Add your meat back into the onions and cook everything together. Throw in the sprig of rosemary and the bay leaf and add loads of black pepper and salt. #collab. Add in the beer and wine and, like totally deglaze the bottom of the pan to get all those crispy bits off because this is where the real deal flavour is!!!!
Add the tomatoes, then the stock and then the carrots huns! Bring everything to the boil for around 15 minutes, then turn the heat down for like, 4 hours, adding in the rest of the wine every now and again when it’s getting a bit too reduced.

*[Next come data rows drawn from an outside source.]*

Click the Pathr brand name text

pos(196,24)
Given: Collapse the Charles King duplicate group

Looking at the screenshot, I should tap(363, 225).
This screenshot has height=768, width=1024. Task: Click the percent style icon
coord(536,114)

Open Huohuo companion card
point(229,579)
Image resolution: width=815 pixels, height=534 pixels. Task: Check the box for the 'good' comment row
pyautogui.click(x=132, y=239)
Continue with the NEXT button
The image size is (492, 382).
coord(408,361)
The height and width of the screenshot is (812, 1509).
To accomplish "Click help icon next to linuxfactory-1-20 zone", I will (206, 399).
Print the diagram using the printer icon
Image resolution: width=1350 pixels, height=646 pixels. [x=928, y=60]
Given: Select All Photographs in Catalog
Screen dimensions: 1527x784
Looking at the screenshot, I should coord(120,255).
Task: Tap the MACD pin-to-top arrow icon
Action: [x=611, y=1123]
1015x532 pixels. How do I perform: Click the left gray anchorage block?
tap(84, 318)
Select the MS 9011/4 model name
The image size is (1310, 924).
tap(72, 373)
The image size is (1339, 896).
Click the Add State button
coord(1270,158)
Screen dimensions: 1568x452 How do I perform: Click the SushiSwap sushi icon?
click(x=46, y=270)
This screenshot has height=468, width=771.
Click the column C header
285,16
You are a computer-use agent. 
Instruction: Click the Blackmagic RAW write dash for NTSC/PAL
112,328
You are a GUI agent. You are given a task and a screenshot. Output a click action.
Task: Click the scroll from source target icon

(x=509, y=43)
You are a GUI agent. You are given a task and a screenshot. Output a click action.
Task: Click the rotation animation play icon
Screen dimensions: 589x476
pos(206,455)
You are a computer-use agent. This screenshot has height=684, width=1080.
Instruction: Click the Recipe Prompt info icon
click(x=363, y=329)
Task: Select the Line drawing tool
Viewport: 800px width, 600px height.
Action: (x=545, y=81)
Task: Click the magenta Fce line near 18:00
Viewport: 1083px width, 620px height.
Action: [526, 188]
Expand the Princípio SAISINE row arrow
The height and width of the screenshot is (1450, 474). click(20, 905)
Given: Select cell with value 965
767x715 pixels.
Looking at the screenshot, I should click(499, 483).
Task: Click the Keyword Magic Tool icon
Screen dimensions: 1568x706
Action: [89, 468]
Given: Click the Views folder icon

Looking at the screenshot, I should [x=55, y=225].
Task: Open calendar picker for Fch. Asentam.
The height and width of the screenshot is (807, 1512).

Omg this is like so much work, I know, but at least it’s REWARDING AF!!!
So next, you’re gonna roll out your pastry, guys. Roll it to like the thickness of a £1 coin – go get that bread, biatch haha – and then drape it messily over your cake tin and press it into the edges.
When your stew is like, done, (the beef is totes tender and everything tastes like friggin GRAVY) preheat the oven to 200 degrees and basically, like slop your stew into the middle of the cake tin lined with pastry. It might be a bit gross at first but it’s sooooo worth it!!1!
Then what you do with all the overhang is drape it over the middle of the cake tin so, like, the stew is roughly covered. This is like, a totally homemade and #authentic product so like, don’t try too hard to make it insta-ready.
Cover it with an egg you’ve beaten in the hustle game, and then pop it in your sexy-ass oven for like 40 minutes until it’s puffed up and looking fly as hell. Serve it with peas and a side of pretty privilege and you’re SET.